11. combo

combo is an API for combining machine learning (ML) models and scores. In particular, combo supports stacking models. Let’s see how we can use combo as a part of our learning approach.

11.1. Data

First, let’s synthesize the data using make_classification() from Scikit-Learn. The data itself is not interesting, as we just need toy data to illustrate combo and model stacking.

[1]:
import numpy as np
import random
from sklearn.datasets import make_classification

np.random.seed(37)
random.seed(37)

X, y = make_classification(**{
    'n_samples': 2000,
    'n_features': 10,
    'n_informative': 8,
    'n_redundant': 0,
    'n_repeated': 0,
    'n_classes': 2,
    'n_clusters_per_class': 1,
    'random_state': 37
})

print(f'X shape = {X.shape}, y shape {y.shape}')
X shape = (2000, 10), y shape (2000,)

11.2. Stacking

The class Stacking can be used to stack any number of models. The argument base_estimators to the Stacking constructor must have at least 2 models or an exception will be thrown. You can use Stacking as a drop-in replacement for any ordinary model. In this example, we have a very complicated approach for the modeling. Not only are we stacking, but also performing grid search (hyper-parameter tuning). Additionally, stacking is done as a part of a pipeline. This API fits very nicely with Scikit-Learn.

One additional thing, if we wanted to perform grid search on one of the base estimators inside Stacking, we can do so; look at the get_logistic_regression_model() which, yet, also returns a grid search wrapping a pipeline for LogisticRegression. That is why this model is very sophisticated; you have grid search within grid search and within each grid search, their own pipelines!

[10]:
from sklearn.linear_model import LogisticRegression
from sklearn.tree import DecisionTreeClassifier
from sklearn.neighbors import KNeighborsClassifier
from sklearn.ensemble import RandomForestClassifier, GradientBoostingClassifier
from sklearn.pipeline import Pipeline
from sklearn.preprocessing import MinMaxScaler
from sklearn.model_selection import GridSearchCV, StratifiedKFold
from combo.models.classifier_stacking import Stacking

def get_logistic_regression_model():
    pipeline = Pipeline(steps=[('classifier', LogisticRegression(random_state=37))])

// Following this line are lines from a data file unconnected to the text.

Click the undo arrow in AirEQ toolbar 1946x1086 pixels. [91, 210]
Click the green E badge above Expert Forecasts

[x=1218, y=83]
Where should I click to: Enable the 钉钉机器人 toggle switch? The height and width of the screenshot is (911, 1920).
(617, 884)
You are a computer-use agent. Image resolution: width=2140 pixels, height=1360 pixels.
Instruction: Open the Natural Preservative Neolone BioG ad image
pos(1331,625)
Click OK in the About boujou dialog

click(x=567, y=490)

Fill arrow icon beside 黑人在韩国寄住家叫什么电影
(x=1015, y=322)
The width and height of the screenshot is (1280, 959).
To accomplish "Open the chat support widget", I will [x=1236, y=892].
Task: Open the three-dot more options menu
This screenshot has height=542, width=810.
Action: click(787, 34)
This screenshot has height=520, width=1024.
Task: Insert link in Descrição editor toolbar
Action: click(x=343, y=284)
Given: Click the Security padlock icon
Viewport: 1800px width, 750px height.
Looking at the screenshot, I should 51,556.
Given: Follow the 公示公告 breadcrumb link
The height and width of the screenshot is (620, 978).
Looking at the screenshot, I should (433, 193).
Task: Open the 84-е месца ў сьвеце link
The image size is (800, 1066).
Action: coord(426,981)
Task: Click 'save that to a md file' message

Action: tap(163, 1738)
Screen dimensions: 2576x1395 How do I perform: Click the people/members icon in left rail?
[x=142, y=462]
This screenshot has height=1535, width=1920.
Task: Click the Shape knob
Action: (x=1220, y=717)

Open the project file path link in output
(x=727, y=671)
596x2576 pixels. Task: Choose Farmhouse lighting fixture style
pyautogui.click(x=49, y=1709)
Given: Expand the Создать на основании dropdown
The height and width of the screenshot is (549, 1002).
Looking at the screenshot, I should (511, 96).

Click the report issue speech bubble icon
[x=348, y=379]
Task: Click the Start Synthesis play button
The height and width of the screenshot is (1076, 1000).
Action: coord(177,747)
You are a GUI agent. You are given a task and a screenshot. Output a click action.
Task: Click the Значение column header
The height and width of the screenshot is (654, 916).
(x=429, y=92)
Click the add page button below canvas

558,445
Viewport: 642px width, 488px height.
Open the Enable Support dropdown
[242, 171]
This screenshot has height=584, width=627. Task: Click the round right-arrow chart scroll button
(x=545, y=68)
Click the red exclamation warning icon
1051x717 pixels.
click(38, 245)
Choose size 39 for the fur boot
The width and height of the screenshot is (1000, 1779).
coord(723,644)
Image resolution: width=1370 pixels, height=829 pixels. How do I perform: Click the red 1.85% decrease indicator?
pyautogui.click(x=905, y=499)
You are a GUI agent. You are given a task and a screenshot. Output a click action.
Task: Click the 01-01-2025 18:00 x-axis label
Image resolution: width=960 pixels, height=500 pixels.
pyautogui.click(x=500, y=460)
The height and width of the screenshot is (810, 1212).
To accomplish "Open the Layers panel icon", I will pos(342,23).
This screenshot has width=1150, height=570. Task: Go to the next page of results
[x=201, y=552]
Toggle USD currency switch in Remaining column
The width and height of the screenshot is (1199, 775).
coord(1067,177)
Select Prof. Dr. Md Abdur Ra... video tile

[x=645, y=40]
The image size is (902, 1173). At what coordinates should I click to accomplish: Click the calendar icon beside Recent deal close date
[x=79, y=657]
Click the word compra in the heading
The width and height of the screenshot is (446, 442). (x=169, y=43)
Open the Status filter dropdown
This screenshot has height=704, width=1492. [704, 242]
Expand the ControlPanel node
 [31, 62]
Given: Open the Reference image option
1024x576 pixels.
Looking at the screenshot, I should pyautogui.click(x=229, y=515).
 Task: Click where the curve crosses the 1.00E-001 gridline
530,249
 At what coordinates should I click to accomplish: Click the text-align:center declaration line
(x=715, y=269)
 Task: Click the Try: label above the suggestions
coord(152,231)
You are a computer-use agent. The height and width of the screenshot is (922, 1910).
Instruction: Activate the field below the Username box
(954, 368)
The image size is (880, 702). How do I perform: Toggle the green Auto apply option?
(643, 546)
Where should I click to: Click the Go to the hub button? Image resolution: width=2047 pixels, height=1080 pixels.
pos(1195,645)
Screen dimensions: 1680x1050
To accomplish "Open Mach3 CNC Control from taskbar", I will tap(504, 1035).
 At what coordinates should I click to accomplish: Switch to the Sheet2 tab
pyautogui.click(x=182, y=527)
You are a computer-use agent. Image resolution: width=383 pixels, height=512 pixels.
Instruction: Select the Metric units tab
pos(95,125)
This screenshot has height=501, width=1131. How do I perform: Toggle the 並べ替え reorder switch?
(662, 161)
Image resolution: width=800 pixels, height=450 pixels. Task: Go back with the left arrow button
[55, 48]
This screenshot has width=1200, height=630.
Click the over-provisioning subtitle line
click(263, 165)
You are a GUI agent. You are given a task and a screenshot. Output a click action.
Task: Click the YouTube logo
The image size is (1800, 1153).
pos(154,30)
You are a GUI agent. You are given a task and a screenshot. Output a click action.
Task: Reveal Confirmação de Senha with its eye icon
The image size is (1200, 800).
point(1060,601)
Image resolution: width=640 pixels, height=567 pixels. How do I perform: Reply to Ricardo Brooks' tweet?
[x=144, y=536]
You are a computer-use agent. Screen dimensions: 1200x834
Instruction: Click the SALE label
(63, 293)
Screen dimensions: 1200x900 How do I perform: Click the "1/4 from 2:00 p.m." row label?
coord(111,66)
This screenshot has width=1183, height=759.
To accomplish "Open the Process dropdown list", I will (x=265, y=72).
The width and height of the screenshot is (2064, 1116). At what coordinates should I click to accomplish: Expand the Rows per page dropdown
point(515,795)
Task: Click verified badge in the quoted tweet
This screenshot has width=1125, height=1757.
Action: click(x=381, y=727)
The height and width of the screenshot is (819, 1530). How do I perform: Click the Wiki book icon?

    cv = StratifiedKFold(**{
        'n_splits': 3,
        'shuffle': True,
        'random_state': 37
    })

    param_grid = {
        'classifier__penalty': ['l1', 'l2']
    }

    model = GridSearchCV(**{
        'estimator': pipeline,
        'cv': cv,
        'param_grid': param_grid,
        'scoring': {
            'auc': 'roc_auc',
            'apr': 'average_precision'
        },
        'verbose': 5,
        'refit': 'apr',
        'error_score': 0.0,
        'n_jobs': -1
    })

    return model

def get_stacking_model():
    scaler = MinMaxScaler()
    classifier = Stacking(
        base_estimators=[DecisionTreeClassifier(), LogisticRegression()],
        random_state=37
    )
    pipeline = Pipeline(steps=[
        ('scaler', scaler),
        ('classifier', classifier)
    ])

    cv = StratifiedKFold(**{
        'n_splits': 5,
        'shuffle': True,
        'random_state': 37
    })

    param_grid = {
        'scaler__feature_range': [(0, 1), (0, 2)],
        'classifier__base_estimators': [
            [
                DecisionTreeClassifier(),
                get_logistic_regression_model(),
                KNeighborsClassifier()
            ],
            [
                RandomForestClassifier(),
                GradientBoostingClassifier()],
            [
                DecisionTreeClassifier(),
                get_logistic_regression_model(),
                KNeighborsClassifier(),
                RandomForestClassifier(),
                GradientBoostingClassifier()
            ]
        ],
        'classifier__n_folds': [2, 5],
        'classifier__use_proba': [False, True]
    }

    model = GridSearchCV(**{
        'estimator': pipeline,
        'cv': cv,
        'param_grid': param_grid,
        'scoring': {
            'auc': 'roc_auc',
            'apr': 'average_precision'
        },
        'verbose': 5,
        'refit': 'apr',
        'error_score': 0.0,
        'n_jobs': -1
    })

    return model

Let’s the stacking model and fit it.

[11]:
model = get_stacking_model()
model.fit(X, y)
Fitting 5 folds for each of 24 candidates, totalling 120 fits
Fitting 3 folds for each of 2 candidates, totalling 6 fits
Fitting 3 folds for each of 2 candidates, totalling 6 fits
Fitting 3 folds for each of 2 candidates, totalling 6 fits
[11]:
GridSearchCV(cv=StratifiedKFold(n_splits=5, random_state=37, shuffle=True),
             error_score=0.0,
             estimator=Pipeline(steps=[('scaler', MinMaxScaler()),
                                       ('classifier',
                                        Stacking(base_estimators=[DecisionTreeClassifier(), LogisticRegression()],
     keep_original=True, meta_clf=LogisticRegression(), n_folds=2,
     pre_fitted=None, random_state=37, shuffle_data=False, threshold=No...
                                                                       param_grid={'classifier__penalty': ['l1',
                                                                                                           'l2']},
                                                                       refit='apr',
                                                                       scoring={'apr': 'average_precision',
                                                                                'auc': 'roc_auc'},
                                                                       verbose=5),
                                                          KNeighborsClassifier(),
                                                          RandomForestClassifier(),
                                                          GradientBoostingClassifier()]],
                         'classifier__n_folds': [2, 5],
                         'classifier__use_proba': [False, True],
                         'scaler__feature_range': [(0, 1), (0, 2)]},
             refit='apr',
             scoring={'apr': 'average_precision', 'auc': 'roc_auc'}, verbose=5)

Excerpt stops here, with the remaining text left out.